In 2020, we have all experienced a year like no other. The COVID-19 pandemic, as well as multiple climate, social and political disruptions, resulted in a tremendous acceleration of many existing trends and the emergence of some new ones. So, what does next year look like from this vantage point? Let’s look at some macro trends first:
- With the imminent COVID-19 vaccine distribution to the general public, it is likely that the lockdowns will stop, stability will return, and the economy will start to recover. We will begin seeing more jobs and spending from both businesses and consumers.
- At the same time, it is clear that this year has made a long-term mark on trends such as remote working, virtual events and other types of virtual collaboration, which are expected to continue and evolve.
- Another long-term trend is, of course, the anticipated impact of the new US president over the next 4 years. In general, we can expect focus on the COVID-19 pandemic response and the economic stimulus in the short term, as well as climate change, expansion of Obamacare and the return to foreign alliances in the long term.
As we enter 2021, the world at large and communications professionals in particular find themselves at a significant turning point. What will be our “new normal”?
Here are Onclusive’s predictions for what to expect in 2021:
Corporate reputation as a key success metric
During this era of disruption and uncertainty, corporate values and brand activism have become more important than ever. PR will be expected to shift the focus toward value-based communications, including the prevalent topic of health and safety, and corporate reputation will start taking center stage as a key success metric.
Increased focus on internal communications
As companies transition to the “new normal,” remote work is here to stay and everything we do will become increasingly digital. Keeping this remote workforce engaged is a new challenge, which will require unprecedented involvement by corporate communications. Flexibility, clear communications and DEI (Diversity, Equity, and Inclusion) initiatives will become mission-critical.

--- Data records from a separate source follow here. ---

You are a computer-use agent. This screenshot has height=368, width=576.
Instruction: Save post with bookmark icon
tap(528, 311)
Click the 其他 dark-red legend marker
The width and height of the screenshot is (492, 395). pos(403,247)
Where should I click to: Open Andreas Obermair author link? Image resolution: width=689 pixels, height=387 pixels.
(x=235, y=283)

Livestream gone mainstream
2020 proved that virtual events can result in online connection and collaboration that is just as effective as it’s traditionally been in person. As companies continue to capitalize on the power of livestream, there will be a lot of room for creativity and innovation around employee and customer communications, including hybrid events and programs for both virtual and physical participants.
Fusion of PR and content marketing
Content marketing is a proven way to break through the noise, as long as the content is highly visible. That’s why content marketing needs PR. While it will continue to grow as a high-leverage tool for both PR and marketing teams, who is in charge of content marketing will remain up for grabs at many companies. One thing is clear: PR and content marketing together are a powerful duo, allowing brands to put the right stories into the hands of the right journalists, influencers and bloggers.
New level of data-driven communications
Until the economy starts showing signs of lasting recovery, we will continue to experience restricted budgets from businesses and value spending from consumers. Ensuring that a brand remains relevant while achieving its business goals will necessitate a new level of data-driven communications. PR measurement that identifies the most impactful content and optimizes content quality will grow in importance, and more advanced analytics tools will help determine strategic investment decisions. A new metric, share of search, will build momentum as a way of measuring PR effectiveness and tying PR to market share.
Emphasis on message resonance
Marketing and communications teams will focus more on messaging resonance with the public and press for both their brand and competitors. Using data to evaluate which messages worked and didn’t work before spokesperson media training will become prevalent among communications pros. This specificity will help savvy PR teams to drive more awareness, interest, desired actions and market differentiation.
Growth of in-house PR
When it comes to communications, no one can understand the company culture and products more than the people actually working in it. There is also something to be said about real-time response and the ability to focus entirely on the company’s own internal needs. As better technologies make it more practical and the realities of managing communications across marketing, PR and social teams require tighter integration, companies will continue to take more PR activities in-house.